As I was one tile away from snatching a 200 point lead in my 8th Lexulous game over my unknown friend on Facebook, I tabbed through my browser for a quick mental break, as the difference between quirt and quirty was far too confusing, and it was important for me to sort it out because to devise a strategy to break away from a very evident word that was going to provide me a triple letter in combination with a double word score and to come up another word with a triple word score possibility, was not only totally radical but also was like treading into an unchartered territory, leaving behind a chaos that only an experienced Lexulous player can handle. Now that I have successfully managed to complete that very long previous sentence, I can take a quick breath and explain you how this confused state of mind led me to opening up Rediff, where the first thing that struck me was the headline that read “I thank God and Sonia Gandhi”…
Now…I am like you, like any average concerned Indian citizen, whose natural response to this headline was..“Why would anyone want to thank Sonia Gandhi for anything at all?”. Contrary to what everyone thinks, even Prime Minister Manmohan Singh is waiting for an opportunity to thank her yet, which he may or may not ever get and should he get, it will only be after he has been asked to give away his Prime Ministership to someone else in the Party, while Congress still holds the majority.
Now..remember, I am like you, very much like you, any average Indian, whose understanding of Indian Politics stretches and shrinks every day and is constantly under scrutiny by one’s own righteous self. So, naturally, the next question that arose in my mind was, “Who would want to use these two words – God and Sonia Gandhi in the same sentence..”?. My other half of mind was still prodding me to validate the existence of the word quirty in spite of it knowing that the probability of a word like that existing is less than 1%, because of the given premise “quirt” being a noun. And my other half of my soul (a.k.a. wife) was deeply engrossed in yet another murder mystery on Television in a sort of humorous way (humorous if you watched only how her face reacted and not listened to the NCIS scream on TV).
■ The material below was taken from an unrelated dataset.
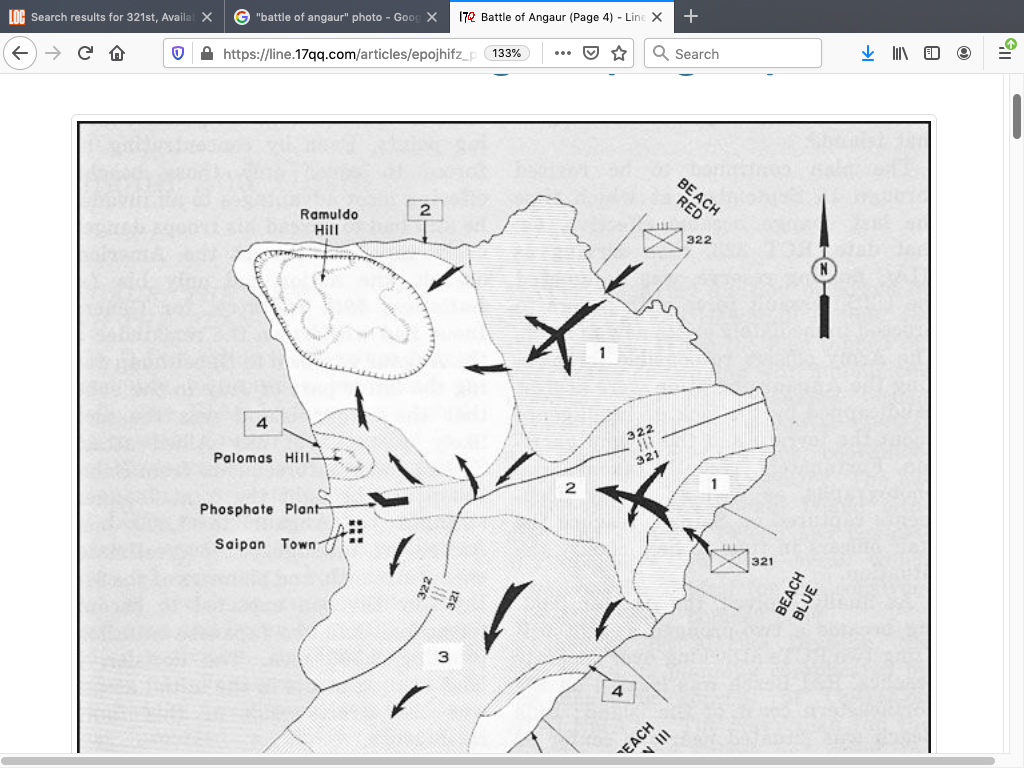Open the Library history and bookmarks
The width and height of the screenshot is (1024, 768).
tap(900, 54)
She very rarely does this on a Wednesday night and this night being an exception because of all the craziness that the winter storm brought with it, she decided to sit through the storm by watching one episode after another, presumably because she liked the idea of how the howling winds added the extra eerie effect to the suspense that was being built . That’s when I bumped onto the answer for my above question – “Who would want to use these two words – God and Sonia Gandhi in the same sentence..”?…As it turns out it can be done very easily, specially if you want to pull both their legs together at the same time with an abundant sense of humor!
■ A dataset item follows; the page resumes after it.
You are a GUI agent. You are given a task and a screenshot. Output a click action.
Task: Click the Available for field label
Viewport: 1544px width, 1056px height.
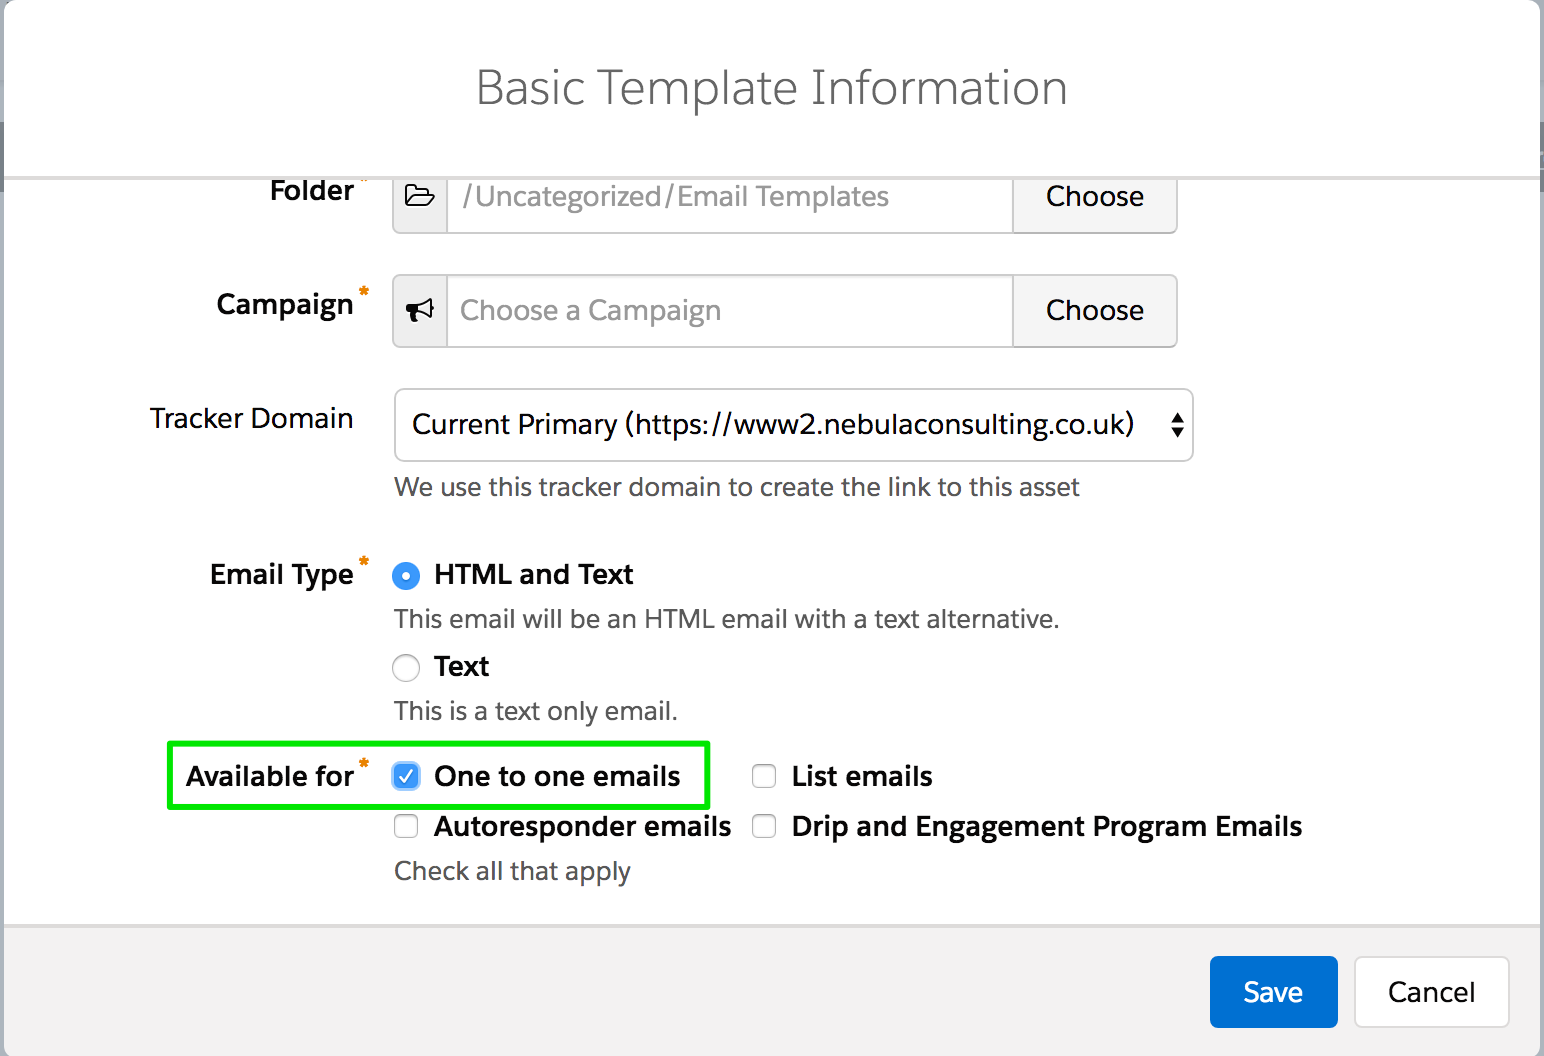[270, 777]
Now..at the cost of reminding you again, let me just say that I am very much like you, an average Indian whose view of India from outside is still the same as it was 12 years ago, when I was residing in India every day and night. So, naturally, after these two questions popped out of nowhere in my mind, for a moment I didn’t care (notwithstanding my desperate desire for someone slyly adding the word “quirty” into any online dictionary), if I can stretch my lead by 200 points with that one tile or not..They (the questions) soon gathered critical mass and they brought with them a third question, “Who could have such a bright sense of humor so early in the morning?”. It took me a brief second to acknowledge the disappointment when the other half of my mind confirmed that “quirty” is absolutely non-existent and as my eyes scrolled to the right half of the screen……it turned out that the other half of the same headline had the answer to the third question. “I thank God and Sonia Gandhi, says TRS Chief”.
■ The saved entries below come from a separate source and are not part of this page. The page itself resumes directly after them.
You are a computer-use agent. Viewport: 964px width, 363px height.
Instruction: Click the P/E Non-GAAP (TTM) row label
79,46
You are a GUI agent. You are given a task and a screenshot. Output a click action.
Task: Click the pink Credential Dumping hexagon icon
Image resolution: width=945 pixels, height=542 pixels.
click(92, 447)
If you are anything like me, an average Indian citizen who wishes well for his country and dreams of living in an ideal India sometime during his lifetime even if it is for only 200 years, you should be able to relate to my feeling at this point. The first question (technically, it was the 4th question..but given that I have a backdrop to work with, I am resetting the question numbering scheme) that popped in my mind was, “When did he die?..”. Of course, it was a rhetorical question..I knew the answer to it. He couldn’t have possibly been dead because Rediff was quoting him and there was no Breaking News on top which said “TRS Chief dies while trying to pull God’s and Sonia Gandhi’s legs at the same time”. The curious and confused state I was in, I had to know “How could someone have such a bright sense of humor so early in the morning in spite of not eating for a week. Wouldn’t the mind be too weak?”..These were the first 2 questions that came to my mind at that point. As you may have noted, I have reset the count again because the first one above was really a rhetorical one and hence was disqualified to be in the list.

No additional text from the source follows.